(A run of records)
● ● ● ●

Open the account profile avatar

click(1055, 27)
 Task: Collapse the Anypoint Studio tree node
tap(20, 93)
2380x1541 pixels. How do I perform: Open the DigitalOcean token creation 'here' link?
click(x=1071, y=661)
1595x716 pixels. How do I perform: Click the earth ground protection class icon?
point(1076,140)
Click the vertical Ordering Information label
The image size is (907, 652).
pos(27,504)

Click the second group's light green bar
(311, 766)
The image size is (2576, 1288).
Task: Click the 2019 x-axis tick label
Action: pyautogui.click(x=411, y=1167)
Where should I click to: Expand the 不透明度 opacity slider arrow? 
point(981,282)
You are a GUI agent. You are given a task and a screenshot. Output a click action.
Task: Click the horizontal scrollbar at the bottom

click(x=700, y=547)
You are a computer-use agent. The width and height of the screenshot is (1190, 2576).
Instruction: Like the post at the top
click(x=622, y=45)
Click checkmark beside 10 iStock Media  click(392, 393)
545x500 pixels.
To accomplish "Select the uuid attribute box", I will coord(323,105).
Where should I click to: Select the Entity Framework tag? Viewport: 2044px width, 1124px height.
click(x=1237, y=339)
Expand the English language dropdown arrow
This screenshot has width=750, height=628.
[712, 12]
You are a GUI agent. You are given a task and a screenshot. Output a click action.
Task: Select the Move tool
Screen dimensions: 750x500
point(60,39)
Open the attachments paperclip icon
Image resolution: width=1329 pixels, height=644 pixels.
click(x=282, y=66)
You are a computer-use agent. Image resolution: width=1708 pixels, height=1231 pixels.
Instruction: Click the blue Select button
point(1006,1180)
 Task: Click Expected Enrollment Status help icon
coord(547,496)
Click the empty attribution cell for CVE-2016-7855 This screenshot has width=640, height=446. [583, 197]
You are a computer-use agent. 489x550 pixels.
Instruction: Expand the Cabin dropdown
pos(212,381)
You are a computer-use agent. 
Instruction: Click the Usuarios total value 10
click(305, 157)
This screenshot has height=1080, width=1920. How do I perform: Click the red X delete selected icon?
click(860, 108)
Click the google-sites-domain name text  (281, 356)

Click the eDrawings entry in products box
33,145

● ● ● ●

- [Work to do] Please return all of the records above, line for line and without any changes.

- [Exercise output]
Open the account profile avatar

click(1055, 27)
 Task: Collapse the Anypoint Studio tree node
tap(20, 93)
2380x1541 pixels. How do I perform: Open the DigitalOcean token creation 'here' link?
click(x=1071, y=661)
1595x716 pixels. How do I perform: Click the earth ground protection class icon?
point(1076,140)
Click the vertical Ordering Information label
The image size is (907, 652).
pos(27,504)

Click the second group's light green bar
(311, 766)
The image size is (2576, 1288).
Task: Click the 2019 x-axis tick label
Action: pyautogui.click(x=411, y=1167)
Where should I click to: Expand the 不透明度 opacity slider arrow? 
point(981,282)
You are a GUI agent. You are given a task and a screenshot. Output a click action.
Task: Click the horizontal scrollbar at the bottom

click(x=700, y=547)
You are a computer-use agent. The width and height of the screenshot is (1190, 2576).
Instruction: Like the post at the top
click(x=622, y=45)
Click checkmark beside 10 iStock Media  click(392, 393)
545x500 pixels.
To accomplish "Select the uuid attribute box", I will coord(323,105).
Where should I click to: Select the Entity Framework tag? Viewport: 2044px width, 1124px height.
click(x=1237, y=339)
Expand the English language dropdown arrow
This screenshot has width=750, height=628.
[712, 12]
You are a GUI agent. You are given a task and a screenshot. Output a click action.
Task: Select the Move tool
Screen dimensions: 750x500
point(60,39)
Open the attachments paperclip icon
Image resolution: width=1329 pixels, height=644 pixels.
click(x=282, y=66)
You are a computer-use agent. Image resolution: width=1708 pixels, height=1231 pixels.
Instruction: Click the blue Select button
point(1006,1180)
 Task: Click Expected Enrollment Status help icon
coord(547,496)
Click the empty attribution cell for CVE-2016-7855 This screenshot has width=640, height=446. [583, 197]
You are a computer-use agent. 489x550 pixels.
Instruction: Expand the Cabin dropdown
pos(212,381)
You are a computer-use agent. 
Instruction: Click the Usuarios total value 10
click(305, 157)
This screenshot has height=1080, width=1920. How do I perform: Click the red X delete selected icon?
click(860, 108)
Click the google-sites-domain name text  (281, 356)

Click the eDrawings entry in products box
33,145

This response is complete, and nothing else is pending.